--- What the task requires ---
Restate word for word the entries below, starting with the line with "Task: Remove the storage row using minus icon" and continuing through the line with "This screenshot has width=400, height=616.". Include both of those lines and no others.

--- Exercise materials ---
==========
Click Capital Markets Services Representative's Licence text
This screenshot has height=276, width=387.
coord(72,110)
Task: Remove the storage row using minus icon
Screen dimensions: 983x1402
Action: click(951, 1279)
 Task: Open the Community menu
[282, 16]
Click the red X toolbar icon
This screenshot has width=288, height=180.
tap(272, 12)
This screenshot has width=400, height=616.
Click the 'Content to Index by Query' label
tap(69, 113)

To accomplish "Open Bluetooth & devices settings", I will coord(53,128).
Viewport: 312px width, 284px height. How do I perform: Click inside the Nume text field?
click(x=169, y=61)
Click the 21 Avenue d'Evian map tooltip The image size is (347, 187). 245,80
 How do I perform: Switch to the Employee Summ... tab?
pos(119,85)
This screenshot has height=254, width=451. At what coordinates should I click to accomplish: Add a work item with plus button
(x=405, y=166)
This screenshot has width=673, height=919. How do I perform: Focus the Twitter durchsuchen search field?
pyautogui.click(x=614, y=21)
==========
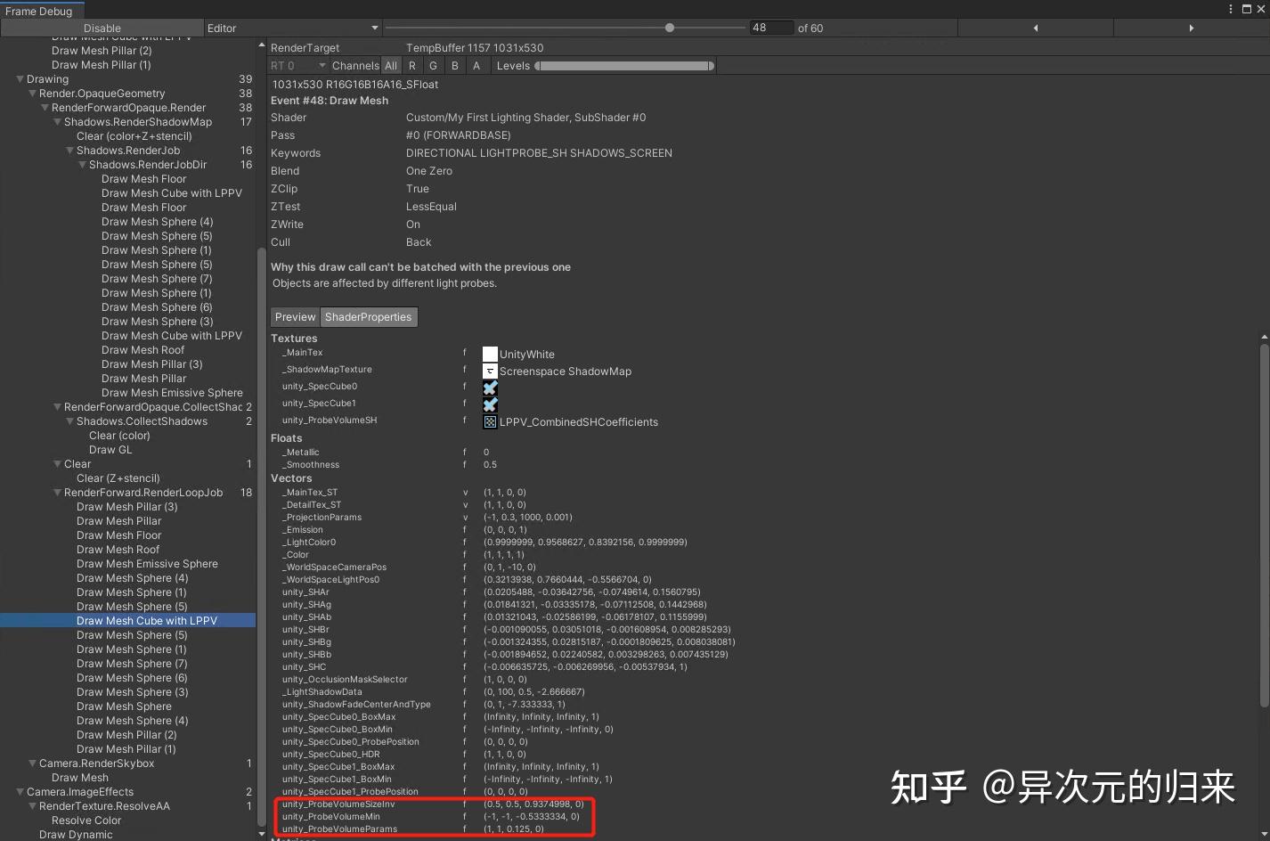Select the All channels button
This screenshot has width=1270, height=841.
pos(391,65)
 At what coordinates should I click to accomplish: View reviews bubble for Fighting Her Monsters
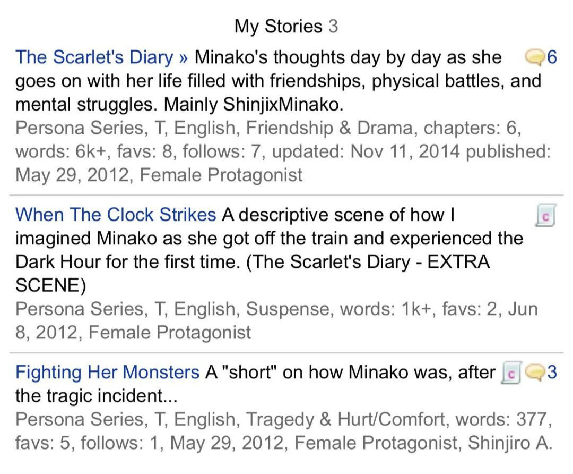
==========
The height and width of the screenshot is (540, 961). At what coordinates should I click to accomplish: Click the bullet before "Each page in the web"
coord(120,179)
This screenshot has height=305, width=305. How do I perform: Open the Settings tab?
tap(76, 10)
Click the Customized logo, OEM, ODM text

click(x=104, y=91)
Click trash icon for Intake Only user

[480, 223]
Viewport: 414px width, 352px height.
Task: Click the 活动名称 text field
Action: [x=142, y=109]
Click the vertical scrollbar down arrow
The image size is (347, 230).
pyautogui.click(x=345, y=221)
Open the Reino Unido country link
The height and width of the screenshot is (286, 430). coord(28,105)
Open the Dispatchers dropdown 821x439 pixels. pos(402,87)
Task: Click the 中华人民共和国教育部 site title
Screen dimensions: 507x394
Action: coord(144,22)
==========
--- Written reply ---
Task: Remove the storage row using minus icon
Screen dimensions: 983x1402
Action: click(951, 1279)
 Task: Open the Community menu
[282, 16]
Click the red X toolbar icon
This screenshot has width=288, height=180.
tap(272, 12)
This screenshot has width=400, height=616.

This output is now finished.